WHAT TO WORK ON:
From the line with "The width and height of the screenshot is (922, 559)." down to the final line of the material, please transcribe everything exactly, but leave the pictures out.

————

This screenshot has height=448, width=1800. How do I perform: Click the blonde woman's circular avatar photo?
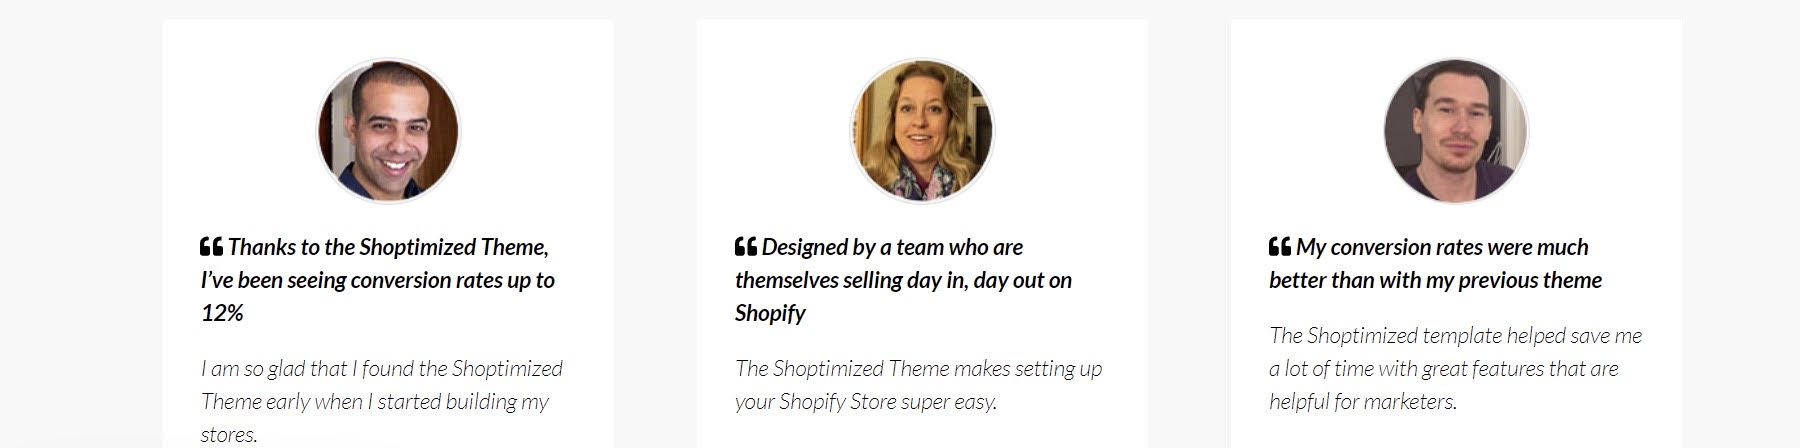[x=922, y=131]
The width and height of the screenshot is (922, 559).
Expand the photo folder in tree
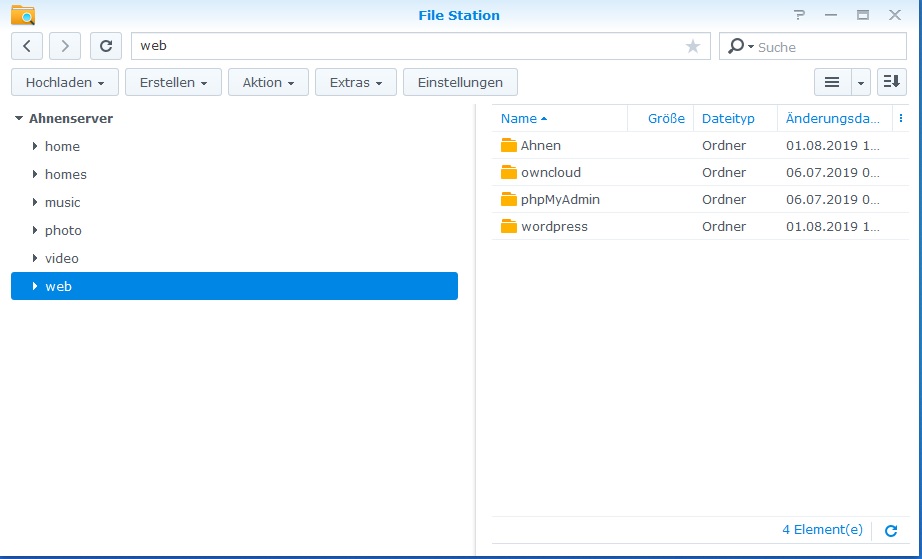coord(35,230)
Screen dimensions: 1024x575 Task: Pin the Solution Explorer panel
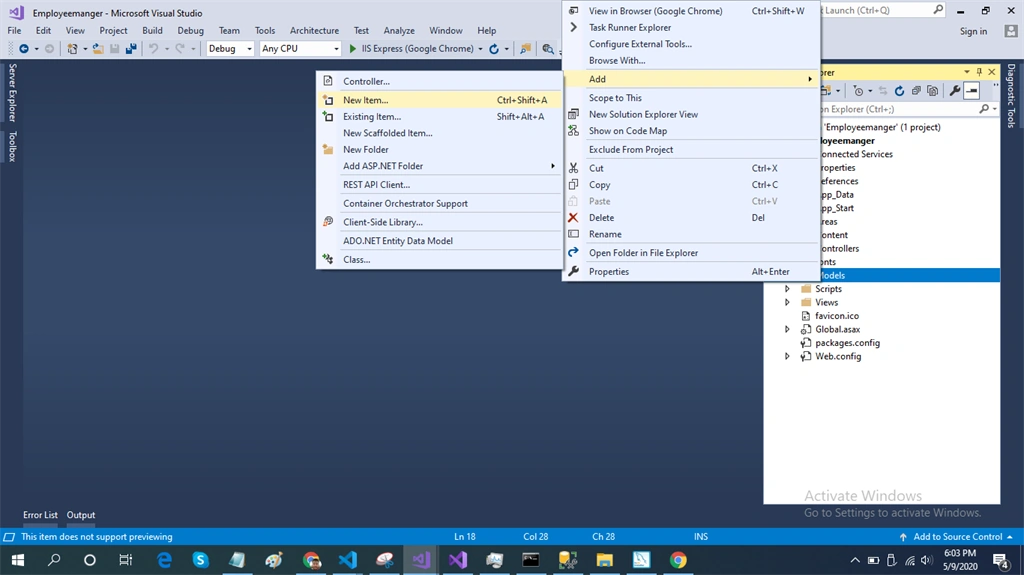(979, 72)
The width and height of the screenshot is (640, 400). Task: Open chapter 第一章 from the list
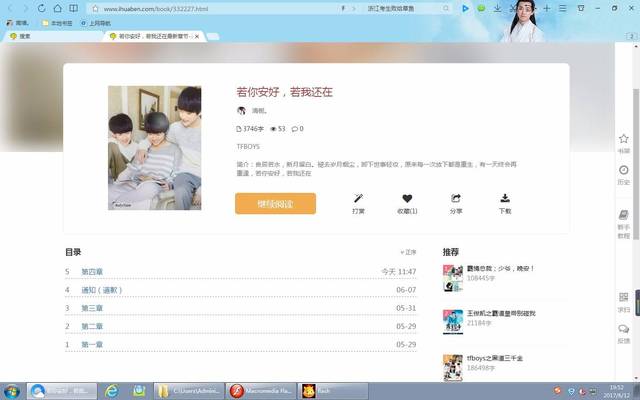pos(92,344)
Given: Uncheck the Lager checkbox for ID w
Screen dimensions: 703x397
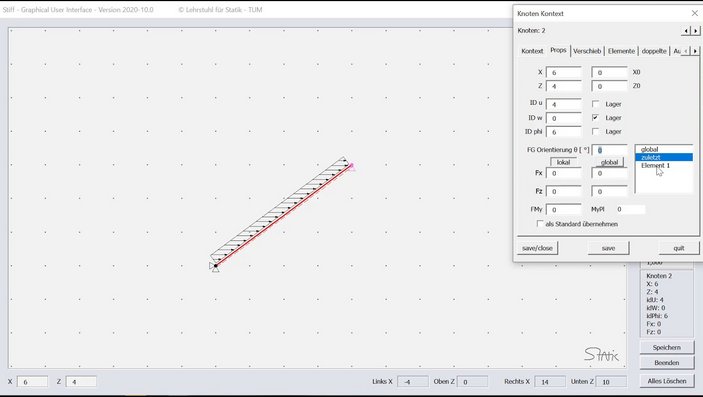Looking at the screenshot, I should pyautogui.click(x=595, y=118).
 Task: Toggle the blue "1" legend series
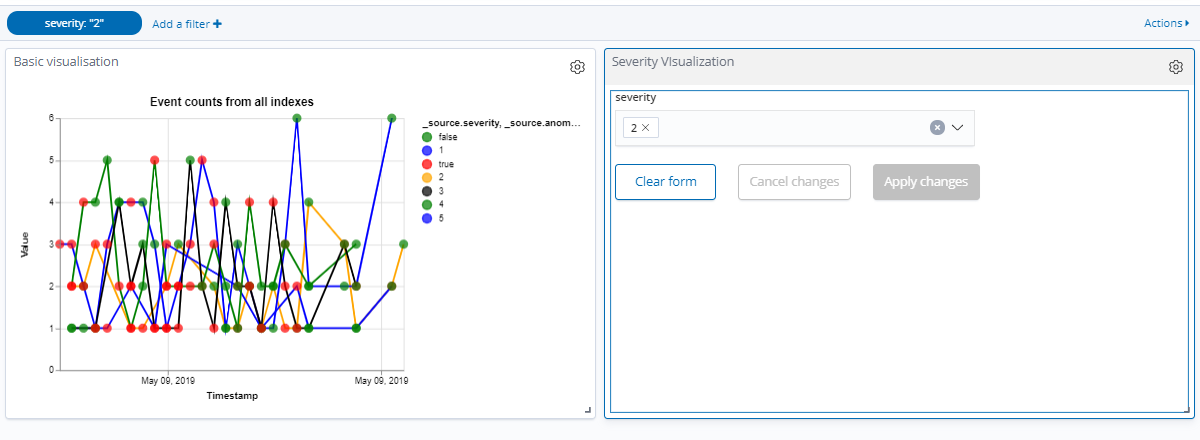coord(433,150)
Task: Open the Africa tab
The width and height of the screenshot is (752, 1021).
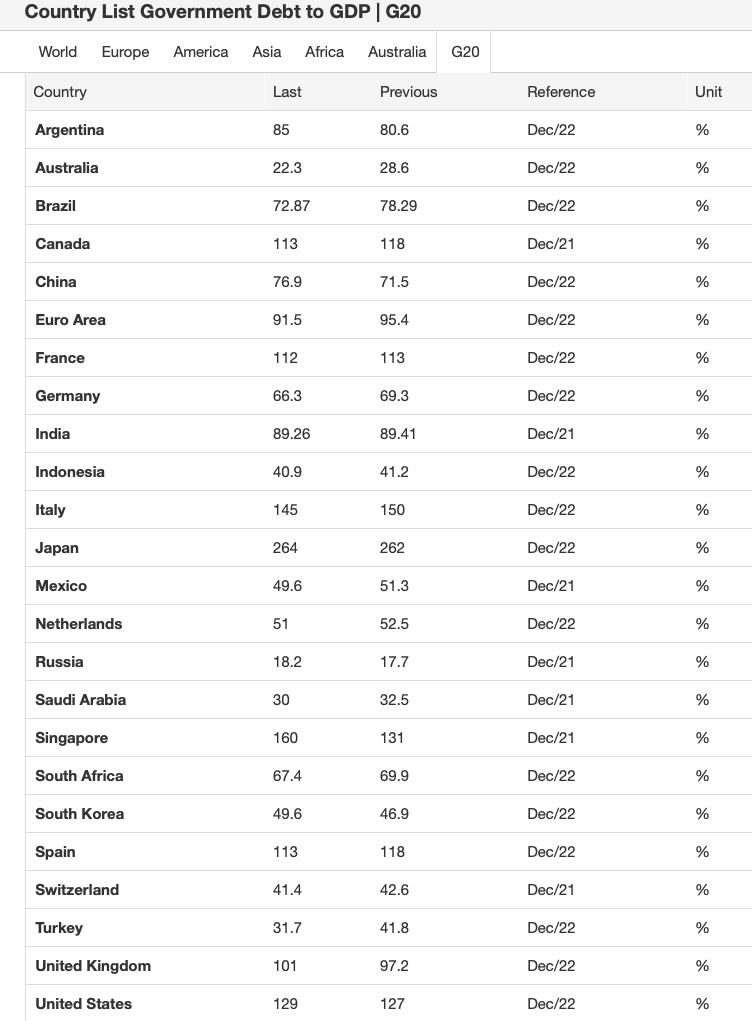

————

SOLVED EXERCISE:
The width and height of the screenshot is (922, 559).
Expand the photo folder in tree
coord(35,230)
Screen dimensions: 1024x575 Task: Pin the Solution Explorer panel
(979, 72)
The width and height of the screenshot is (640, 400). Task: Open chapter 第一章 from the list
pos(92,344)
Given: Uncheck the Lager checkbox for ID w
Screen dimensions: 703x397
Looking at the screenshot, I should pyautogui.click(x=595, y=118).
 Task: Toggle the blue "1" legend series
coord(433,150)
Task: Open the Africa tab
The width and height of the screenshot is (752, 1021).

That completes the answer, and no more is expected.